Sobre lo primero, el Grupo Interdisciplinario de Expertos Independientes (GIEI), que coadyuva en el caso Ayotzinapa, mostró en su Informe IV evidencia indubitable sobre la connivencia entre el 27 Batallón de Infantería de Iguala con la delincuencia organizada: existen mensajes de Blackberry obtenidos lícitamente por las autoridades norteamericanas, ya debidamente verificados y periciados, en los que integrantes de este grupo criminal hablan con familiaridad y desparpajo sobre sus vínculos con militares. “Oy les boy a ser una comida a mis compas militares ya somos compas”, dice uno de los jefes criminales, durante estas conversaciones.
Sobre lo segundo, como es sabido, fue vulnerada la seguridad digital del Ejército quedando al descubierto una inmensa cantidad de documentos de seguridad nacional.

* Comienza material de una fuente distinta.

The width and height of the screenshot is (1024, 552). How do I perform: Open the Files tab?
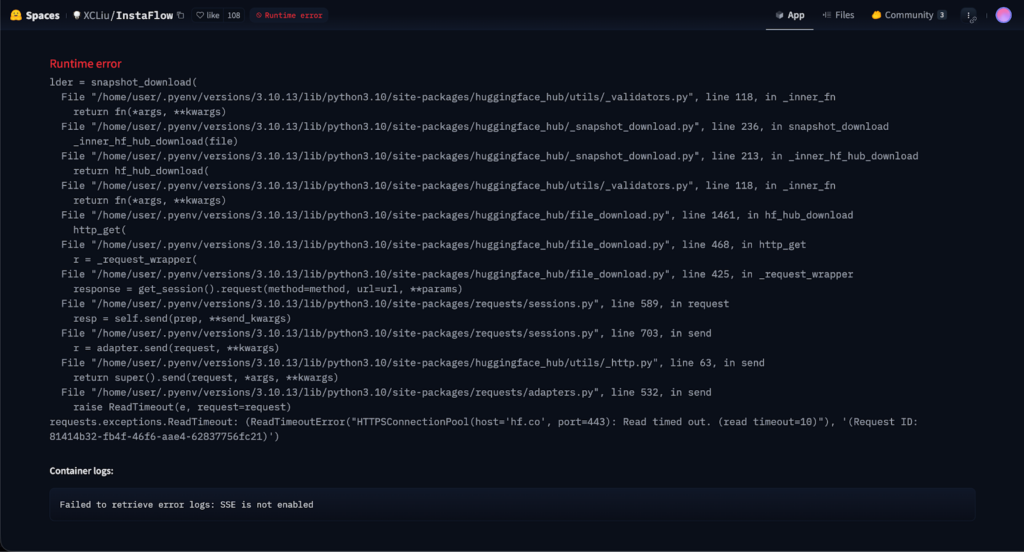[x=838, y=15]
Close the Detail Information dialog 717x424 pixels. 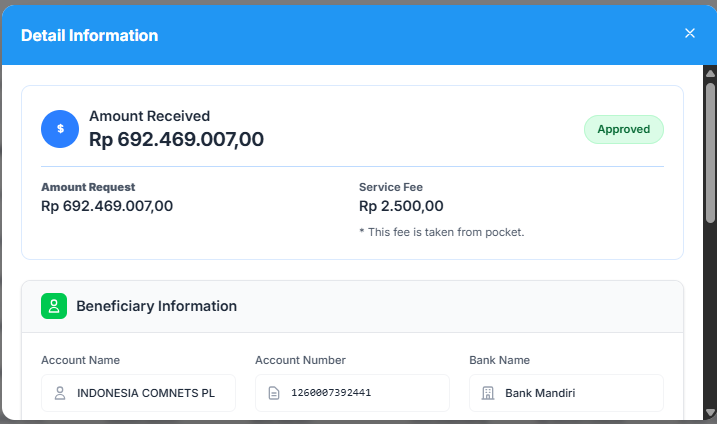click(689, 33)
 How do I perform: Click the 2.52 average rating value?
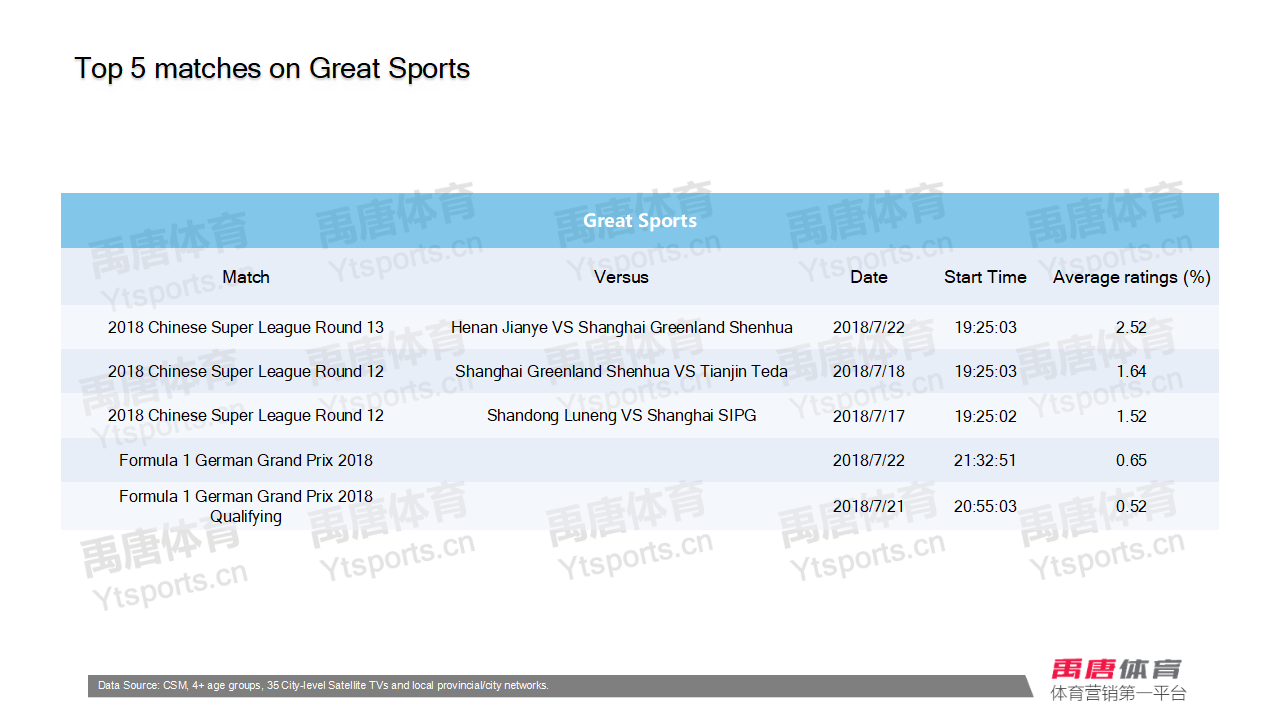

Y si la difusión de esa información muestra las vulnerabilidades de la institución armada, el contenido de los documentos la retrata como un organismo opaco y autoritario. Así, lo publicado hasta ahora, muestra cómo los castrenses ocultan abusos sexuales, siguen a actores políticos y sociales, diseñan campañas para desprestigiar a quienes investigan violaciones a derechos humanos, monitorean a madres de desaparecidos y consideran a organizaciones de la sociedad civil como el Centro Prodh bajo la categoría de “grupos de presión”.
Sobre lo tercero, el trabajo “Ejército Espía” de Artículo 19, la Red de Derechos Digitales y Social Tic, en alianza con el Citizen Lab de Toronto, permitió documentar el uso del Software de espionaje Pegasus en este sexenio en contra del reconocido periodista, Ricardo Raphael, en contra del defensor de derechos humanos, Raymundo Ramos, e incluso en contra de un periodista de esta casa editorial digital, Animal Político, de cuyo trabajo encomiable damos fe. Las organizaciones acreditaron, además, la alta probabilidad de que el Ejército esté detrás de esa operación, pues mantiene en este sexenio relaciones comerciales con una de las empresas autorizadas para la promoción de esta tecnología en México.
La suma de estos tres eventos, acontecidos en unos cuantos días, habría bastado, en un país donde el poder militar estuviera realmente subordinado al civil, para aplazar la discusión sobre la ampliación del plazo, para replantear ese debate, para diseñar controles civiles más severos o al menos para activar a alguna de las instancias civiles que deben supervisar a las Fuerzas Armadas. No fue así. La reforma se aprobó esta misma semana, como si la coyuntura no advirtiera sobre los riesgos de la militarización. Más aún, en esta reforma se emuló el diseño de la Comisión Bicameral de Seguridad Nacional como control parlamentario de la participación de las fuerzas armadas en tareas de seguridad, aun cuando esta Comisión ha sido absolutamente irrelevante precisamente ante temas como Ayotzinapa, la vulneración de la seguridad digital o el espionaje con Pegasus.
Lo que viene es preocupante y lo prefigura todo lo que ha ocurrido en el caso Ayotzinapa: un empoderamiento militar en el que el mando castrense puede abogar por violadores a derechos humanos, demandar la cancelación irregular de órdenes de aprehensión, abrir las cárceles militares para que desde ahí los integrantes del Ejército imputados se lancen en entrevistas contra funcionarios civiles que intentan hacer adecuadamente su labor, contratar a abogados particulares que presten servicios de vocería en medios mientras desde la defensoría militar se hace cargo de la representación de imputados, difundir en medios afines narrativas falsas y considerar enemigo a quien desde la sociedad civil o el periodismo demande contrapesos al poder militar o señale abusos castrenses. Ese es, como se desprende del contexto, el país que se perfila con la profundización de la militarización aprobada en el Senado.